Retailers and websites aren’t the only entities victimized by hackers and large data breaches.
Medical identity theft is on the rise. In 2015, Blue Cross Blue Shield suffered a hack as three of their largest health insurers were victims of major data breaches with an estimated 92 million records affected.
When someone uses your personal information to get medical services – that is when you have become a victim of Medical identity theft. Unlike credit card or mortgage fraud, medical identity thieves do not need your social security information to commit the crime.
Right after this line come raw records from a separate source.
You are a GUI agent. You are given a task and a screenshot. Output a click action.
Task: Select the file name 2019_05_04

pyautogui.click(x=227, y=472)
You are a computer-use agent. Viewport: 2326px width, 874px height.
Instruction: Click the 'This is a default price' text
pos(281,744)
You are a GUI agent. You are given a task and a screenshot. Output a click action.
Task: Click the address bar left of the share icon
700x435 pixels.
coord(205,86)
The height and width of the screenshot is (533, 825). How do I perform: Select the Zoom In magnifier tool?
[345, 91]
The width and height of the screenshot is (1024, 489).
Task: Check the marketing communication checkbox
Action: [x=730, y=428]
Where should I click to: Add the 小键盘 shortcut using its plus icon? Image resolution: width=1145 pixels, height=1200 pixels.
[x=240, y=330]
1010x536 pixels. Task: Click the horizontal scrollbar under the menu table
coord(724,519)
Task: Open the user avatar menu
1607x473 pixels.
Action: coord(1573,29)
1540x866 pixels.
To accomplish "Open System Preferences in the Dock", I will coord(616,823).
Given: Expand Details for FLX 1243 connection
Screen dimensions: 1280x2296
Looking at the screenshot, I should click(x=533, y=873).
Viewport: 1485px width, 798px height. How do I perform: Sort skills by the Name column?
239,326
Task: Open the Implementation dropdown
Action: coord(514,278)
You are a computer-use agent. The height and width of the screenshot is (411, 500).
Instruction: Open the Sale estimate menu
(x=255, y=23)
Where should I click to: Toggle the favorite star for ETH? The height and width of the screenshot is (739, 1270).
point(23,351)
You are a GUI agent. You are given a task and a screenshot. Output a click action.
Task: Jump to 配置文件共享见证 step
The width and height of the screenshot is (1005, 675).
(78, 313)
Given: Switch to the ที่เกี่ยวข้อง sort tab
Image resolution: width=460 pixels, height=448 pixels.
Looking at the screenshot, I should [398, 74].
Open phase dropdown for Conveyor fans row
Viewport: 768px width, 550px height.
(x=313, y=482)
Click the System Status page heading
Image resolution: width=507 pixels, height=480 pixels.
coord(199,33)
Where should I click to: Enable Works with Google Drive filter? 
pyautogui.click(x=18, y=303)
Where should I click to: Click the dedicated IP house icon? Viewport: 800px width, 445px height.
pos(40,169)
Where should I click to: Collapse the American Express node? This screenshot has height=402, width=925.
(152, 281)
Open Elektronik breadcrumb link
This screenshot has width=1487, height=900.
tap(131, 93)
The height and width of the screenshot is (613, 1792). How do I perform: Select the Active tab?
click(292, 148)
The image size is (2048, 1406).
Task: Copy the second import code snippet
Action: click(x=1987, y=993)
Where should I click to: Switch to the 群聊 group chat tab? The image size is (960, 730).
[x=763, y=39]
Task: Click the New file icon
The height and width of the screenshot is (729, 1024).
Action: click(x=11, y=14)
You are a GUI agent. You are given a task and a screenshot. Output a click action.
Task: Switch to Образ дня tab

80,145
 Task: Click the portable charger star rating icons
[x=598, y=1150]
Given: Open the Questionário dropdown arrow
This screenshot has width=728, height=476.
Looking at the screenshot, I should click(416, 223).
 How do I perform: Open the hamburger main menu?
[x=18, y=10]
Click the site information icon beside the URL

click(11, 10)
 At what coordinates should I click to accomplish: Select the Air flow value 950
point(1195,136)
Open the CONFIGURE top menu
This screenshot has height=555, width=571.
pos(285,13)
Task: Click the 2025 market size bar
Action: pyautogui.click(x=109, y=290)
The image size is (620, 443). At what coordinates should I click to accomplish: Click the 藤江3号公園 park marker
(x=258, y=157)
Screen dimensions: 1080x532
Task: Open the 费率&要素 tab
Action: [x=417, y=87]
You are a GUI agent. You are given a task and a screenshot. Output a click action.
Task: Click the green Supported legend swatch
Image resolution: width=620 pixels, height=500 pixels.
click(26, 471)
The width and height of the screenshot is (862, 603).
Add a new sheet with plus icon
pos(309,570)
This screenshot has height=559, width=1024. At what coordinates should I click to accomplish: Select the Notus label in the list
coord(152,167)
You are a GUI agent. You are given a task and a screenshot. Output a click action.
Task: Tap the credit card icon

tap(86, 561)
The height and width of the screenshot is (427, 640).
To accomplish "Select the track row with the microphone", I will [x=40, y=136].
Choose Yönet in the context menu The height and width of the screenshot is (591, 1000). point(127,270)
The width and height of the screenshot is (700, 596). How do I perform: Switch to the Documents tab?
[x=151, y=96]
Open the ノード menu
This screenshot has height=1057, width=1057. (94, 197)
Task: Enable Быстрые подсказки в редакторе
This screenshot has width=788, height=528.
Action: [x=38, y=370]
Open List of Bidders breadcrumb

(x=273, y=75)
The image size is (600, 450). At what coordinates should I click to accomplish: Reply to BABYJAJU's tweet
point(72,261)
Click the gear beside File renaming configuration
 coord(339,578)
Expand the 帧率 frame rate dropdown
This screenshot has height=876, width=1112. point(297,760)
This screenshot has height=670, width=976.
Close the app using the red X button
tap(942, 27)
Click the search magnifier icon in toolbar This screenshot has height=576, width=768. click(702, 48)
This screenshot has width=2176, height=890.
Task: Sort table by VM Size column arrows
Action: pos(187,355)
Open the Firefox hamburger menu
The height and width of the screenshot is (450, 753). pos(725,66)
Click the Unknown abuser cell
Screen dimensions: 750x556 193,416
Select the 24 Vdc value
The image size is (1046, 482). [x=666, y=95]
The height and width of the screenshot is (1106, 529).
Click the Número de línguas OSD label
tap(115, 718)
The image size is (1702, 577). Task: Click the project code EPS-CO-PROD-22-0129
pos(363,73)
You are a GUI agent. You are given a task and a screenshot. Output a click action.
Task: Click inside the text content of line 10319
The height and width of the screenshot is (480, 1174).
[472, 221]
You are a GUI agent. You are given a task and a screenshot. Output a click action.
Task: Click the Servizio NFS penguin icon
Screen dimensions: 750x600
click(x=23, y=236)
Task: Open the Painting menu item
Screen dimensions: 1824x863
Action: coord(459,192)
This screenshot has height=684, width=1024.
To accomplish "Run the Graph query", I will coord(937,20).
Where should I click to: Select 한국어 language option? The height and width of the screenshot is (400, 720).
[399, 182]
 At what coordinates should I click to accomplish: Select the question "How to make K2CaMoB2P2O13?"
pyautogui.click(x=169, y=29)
Your name, date of birth, and address information could be enough.
Signs that your medical identity has been stolen:
- You receive medical bill(s) for services you didn’t receive or authorize
- Calls from debt collectors about medical debt that you don’t owe
- Your credit report shows medical bills in collection that are not yours
- Get copies of your medical records and check them for errors
- Obtain and keep the account disclosures sent from your medical insurance company so that you can match it up with your medical bills
- Don’t share medical or insurance information by phone
- If a person or company outside of your normal healthcare providers offers a free health service but requires your insurance information or social security number to begin — beware.
By now, everyone knows that it is important to keep track of credit card use and protect sensitive financial data and personal information. We should also check health records regularly and read all incoming medical bills and medical disclosures thoroughly to protect ourselves from becoming victims of medical identity fraud.